## Tasks for this exercise
A: In the text on mind training in education, which two qualities are mindful breathing and walking meant to generate?
B: Extend the text on mind training in education, starting after its final point.

## Text block
-------

Mind training in education
Heavy curricula burden both teachers and students who carry accumulated fear, anger, and suffering from home. Without understanding and transforming these roots of suffering, learning and teaching become ineffective. Thich Nhat Hanh recommends:

  1. Mindful consumption—avoid “toxins” of violence, fear, anger and despair in TV, news, magazines and conversation.
  2. Mindful breathing and walking—to generate “mindfulness” (smṛti) and “concentration” (samādhi), recognize and tenderly embrace one’s pain: “Breathing in, I am aware of my anger. Breathing out, I embrace it with tenderness.”
  3. Four exercises of mindful breathing:
    Mindfulness of breathing—awareness that you are breathing in/out
    Releasing tension—“Breathing in, I release the tension in my body” to reduce pain and strengthen healing
    Full-body scanning—from hair to toes, sending compassion to each part
    Total relaxation—15 minutes to relax body and emotions
  4. Living happily in the present moment—recognize conditions of happiness now (functioning eyes, heart, etc.) rather than chasing future gains.

-------

## Data

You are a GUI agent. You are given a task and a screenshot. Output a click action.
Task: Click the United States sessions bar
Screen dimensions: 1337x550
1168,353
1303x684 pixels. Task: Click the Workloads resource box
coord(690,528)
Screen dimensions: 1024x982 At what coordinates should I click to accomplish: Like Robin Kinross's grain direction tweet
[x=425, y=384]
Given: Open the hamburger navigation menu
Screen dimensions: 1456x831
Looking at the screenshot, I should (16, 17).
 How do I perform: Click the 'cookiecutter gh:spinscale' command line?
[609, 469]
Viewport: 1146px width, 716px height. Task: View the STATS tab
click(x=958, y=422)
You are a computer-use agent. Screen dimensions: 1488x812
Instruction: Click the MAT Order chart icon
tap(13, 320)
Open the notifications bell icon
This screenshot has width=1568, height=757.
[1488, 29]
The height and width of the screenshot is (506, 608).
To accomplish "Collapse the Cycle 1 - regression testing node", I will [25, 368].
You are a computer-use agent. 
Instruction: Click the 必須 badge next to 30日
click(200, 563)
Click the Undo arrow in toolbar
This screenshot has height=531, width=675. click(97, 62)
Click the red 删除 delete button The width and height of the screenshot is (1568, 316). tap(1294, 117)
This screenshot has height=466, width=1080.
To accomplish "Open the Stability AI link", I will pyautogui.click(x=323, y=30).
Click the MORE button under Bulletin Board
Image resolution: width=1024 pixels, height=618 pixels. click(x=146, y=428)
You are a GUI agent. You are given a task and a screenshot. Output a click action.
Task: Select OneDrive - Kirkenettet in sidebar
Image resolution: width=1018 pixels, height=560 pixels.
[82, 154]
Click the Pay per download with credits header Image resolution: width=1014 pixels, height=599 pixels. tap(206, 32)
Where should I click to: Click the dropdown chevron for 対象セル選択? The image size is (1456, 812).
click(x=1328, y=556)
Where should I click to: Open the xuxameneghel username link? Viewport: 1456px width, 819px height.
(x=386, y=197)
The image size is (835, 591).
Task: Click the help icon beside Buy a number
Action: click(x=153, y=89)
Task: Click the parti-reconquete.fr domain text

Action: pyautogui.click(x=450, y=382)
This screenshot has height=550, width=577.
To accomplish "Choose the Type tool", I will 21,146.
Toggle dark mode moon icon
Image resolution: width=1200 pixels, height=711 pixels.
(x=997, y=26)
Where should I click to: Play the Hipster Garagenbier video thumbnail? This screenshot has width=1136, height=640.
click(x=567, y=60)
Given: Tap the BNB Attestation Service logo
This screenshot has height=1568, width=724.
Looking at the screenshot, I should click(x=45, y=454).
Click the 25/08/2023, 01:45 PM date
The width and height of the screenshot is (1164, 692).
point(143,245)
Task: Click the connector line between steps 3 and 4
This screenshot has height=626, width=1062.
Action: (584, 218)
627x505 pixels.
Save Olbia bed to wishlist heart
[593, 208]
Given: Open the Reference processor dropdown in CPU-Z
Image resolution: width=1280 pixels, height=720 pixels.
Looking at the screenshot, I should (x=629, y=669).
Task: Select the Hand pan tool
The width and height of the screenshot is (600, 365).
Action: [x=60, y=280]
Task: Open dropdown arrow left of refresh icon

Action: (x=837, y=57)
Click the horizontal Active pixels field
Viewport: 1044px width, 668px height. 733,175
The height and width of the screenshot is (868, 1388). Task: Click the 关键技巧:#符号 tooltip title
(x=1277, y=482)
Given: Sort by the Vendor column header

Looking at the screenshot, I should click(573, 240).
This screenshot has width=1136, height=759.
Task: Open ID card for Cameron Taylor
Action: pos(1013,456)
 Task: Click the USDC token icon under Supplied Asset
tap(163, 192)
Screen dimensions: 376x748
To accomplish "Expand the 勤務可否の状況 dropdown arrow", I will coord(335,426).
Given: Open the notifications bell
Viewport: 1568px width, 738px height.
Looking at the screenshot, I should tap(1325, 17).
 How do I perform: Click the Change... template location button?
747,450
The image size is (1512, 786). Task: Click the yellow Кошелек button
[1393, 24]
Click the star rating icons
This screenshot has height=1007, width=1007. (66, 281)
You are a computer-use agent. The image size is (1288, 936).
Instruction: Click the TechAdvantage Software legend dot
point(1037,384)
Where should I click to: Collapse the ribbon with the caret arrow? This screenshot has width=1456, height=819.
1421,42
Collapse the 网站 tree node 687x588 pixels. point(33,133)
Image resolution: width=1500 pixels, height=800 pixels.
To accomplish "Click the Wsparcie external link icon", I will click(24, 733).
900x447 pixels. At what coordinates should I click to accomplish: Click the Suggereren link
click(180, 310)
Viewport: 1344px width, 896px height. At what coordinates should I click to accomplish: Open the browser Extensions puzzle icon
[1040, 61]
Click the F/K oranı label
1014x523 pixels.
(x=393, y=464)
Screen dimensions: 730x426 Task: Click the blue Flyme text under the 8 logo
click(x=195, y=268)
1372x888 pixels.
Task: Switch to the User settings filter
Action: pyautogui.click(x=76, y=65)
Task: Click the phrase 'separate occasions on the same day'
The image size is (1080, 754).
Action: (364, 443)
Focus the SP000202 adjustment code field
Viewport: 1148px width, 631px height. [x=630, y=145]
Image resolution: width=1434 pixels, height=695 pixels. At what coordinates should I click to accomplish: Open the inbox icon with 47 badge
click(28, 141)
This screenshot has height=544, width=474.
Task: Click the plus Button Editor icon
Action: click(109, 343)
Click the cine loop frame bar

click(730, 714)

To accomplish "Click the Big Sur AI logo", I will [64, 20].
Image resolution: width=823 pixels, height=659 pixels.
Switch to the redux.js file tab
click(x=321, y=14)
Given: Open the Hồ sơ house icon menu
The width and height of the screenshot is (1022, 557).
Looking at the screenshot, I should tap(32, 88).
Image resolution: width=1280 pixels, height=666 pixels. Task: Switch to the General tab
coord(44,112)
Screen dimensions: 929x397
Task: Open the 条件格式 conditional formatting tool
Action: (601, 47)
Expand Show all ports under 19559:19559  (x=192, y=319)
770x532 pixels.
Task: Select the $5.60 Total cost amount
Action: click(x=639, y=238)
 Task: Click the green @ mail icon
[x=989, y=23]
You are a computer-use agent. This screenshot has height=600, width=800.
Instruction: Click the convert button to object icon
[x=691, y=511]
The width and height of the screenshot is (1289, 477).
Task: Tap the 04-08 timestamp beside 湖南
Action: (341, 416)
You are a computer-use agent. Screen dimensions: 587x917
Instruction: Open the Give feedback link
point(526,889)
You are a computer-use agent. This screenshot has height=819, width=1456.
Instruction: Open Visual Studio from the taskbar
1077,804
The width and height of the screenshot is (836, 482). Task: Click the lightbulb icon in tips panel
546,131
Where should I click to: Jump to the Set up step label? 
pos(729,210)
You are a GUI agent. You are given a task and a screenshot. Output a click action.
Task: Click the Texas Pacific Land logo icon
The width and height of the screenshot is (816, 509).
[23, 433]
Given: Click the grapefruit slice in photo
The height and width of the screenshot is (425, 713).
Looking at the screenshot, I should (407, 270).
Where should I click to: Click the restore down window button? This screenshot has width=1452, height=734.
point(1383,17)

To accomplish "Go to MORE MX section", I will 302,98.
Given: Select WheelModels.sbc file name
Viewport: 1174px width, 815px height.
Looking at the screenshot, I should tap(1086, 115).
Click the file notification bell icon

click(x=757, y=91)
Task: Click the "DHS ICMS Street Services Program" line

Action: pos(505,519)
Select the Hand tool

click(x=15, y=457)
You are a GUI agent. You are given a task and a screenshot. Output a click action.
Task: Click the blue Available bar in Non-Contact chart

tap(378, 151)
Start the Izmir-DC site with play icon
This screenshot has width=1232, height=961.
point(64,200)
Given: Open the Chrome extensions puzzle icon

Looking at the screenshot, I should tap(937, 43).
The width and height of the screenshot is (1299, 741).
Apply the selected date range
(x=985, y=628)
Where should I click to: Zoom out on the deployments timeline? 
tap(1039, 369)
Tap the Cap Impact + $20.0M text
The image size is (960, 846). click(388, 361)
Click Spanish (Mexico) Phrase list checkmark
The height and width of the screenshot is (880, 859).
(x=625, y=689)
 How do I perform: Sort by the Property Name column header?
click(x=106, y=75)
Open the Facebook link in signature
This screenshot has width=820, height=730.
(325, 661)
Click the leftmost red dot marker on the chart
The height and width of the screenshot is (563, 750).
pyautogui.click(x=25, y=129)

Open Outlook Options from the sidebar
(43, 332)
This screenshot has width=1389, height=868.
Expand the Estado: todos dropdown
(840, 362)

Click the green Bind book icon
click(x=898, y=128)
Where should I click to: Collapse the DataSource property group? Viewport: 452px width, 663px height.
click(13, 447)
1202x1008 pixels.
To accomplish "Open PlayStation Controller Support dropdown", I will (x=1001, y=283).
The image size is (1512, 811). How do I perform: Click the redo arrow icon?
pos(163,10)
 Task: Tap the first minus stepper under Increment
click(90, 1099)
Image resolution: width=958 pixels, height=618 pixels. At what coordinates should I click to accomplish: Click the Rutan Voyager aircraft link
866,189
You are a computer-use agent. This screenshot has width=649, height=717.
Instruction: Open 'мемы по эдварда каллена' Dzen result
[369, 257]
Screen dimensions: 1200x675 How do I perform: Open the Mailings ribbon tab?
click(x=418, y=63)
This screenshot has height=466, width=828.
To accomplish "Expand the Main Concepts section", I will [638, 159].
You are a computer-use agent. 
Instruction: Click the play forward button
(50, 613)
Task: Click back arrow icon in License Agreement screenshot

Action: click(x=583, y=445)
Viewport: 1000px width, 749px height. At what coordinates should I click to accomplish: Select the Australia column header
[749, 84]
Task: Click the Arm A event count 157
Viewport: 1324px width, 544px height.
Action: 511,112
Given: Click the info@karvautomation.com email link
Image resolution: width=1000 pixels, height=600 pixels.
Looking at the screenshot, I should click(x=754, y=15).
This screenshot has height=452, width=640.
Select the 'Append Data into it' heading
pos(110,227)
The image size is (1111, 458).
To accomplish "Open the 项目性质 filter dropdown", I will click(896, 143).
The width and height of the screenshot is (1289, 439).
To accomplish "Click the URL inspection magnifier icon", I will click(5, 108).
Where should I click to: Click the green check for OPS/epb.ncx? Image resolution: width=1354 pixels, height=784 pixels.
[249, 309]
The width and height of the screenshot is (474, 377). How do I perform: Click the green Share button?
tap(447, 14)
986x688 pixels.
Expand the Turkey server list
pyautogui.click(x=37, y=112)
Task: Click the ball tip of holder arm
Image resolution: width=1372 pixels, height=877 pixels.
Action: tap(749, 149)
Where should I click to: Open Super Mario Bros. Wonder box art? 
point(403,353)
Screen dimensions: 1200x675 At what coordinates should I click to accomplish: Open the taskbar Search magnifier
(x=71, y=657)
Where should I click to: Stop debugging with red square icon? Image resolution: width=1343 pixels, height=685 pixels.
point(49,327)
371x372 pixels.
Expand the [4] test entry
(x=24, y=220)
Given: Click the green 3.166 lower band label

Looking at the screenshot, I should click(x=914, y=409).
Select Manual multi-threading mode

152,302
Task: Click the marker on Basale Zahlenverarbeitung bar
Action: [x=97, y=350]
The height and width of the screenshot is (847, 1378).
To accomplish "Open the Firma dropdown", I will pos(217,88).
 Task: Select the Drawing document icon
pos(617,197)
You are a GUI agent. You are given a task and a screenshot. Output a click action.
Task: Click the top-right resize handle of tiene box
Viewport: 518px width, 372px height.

-------

## Answers in order
A: Mindfulness (smṛti) and concentration (samādhi).

B:
Cultivating mindfulness, concentration and insight (prajñā) transforms anger into compassion and prevents the making of “terrorists in the making.” Teachers need training in compassionate listening, loving speech and two-way communication—with patience to build trust—so they can help students handle painful emotions, restore harmony and make education truly effective.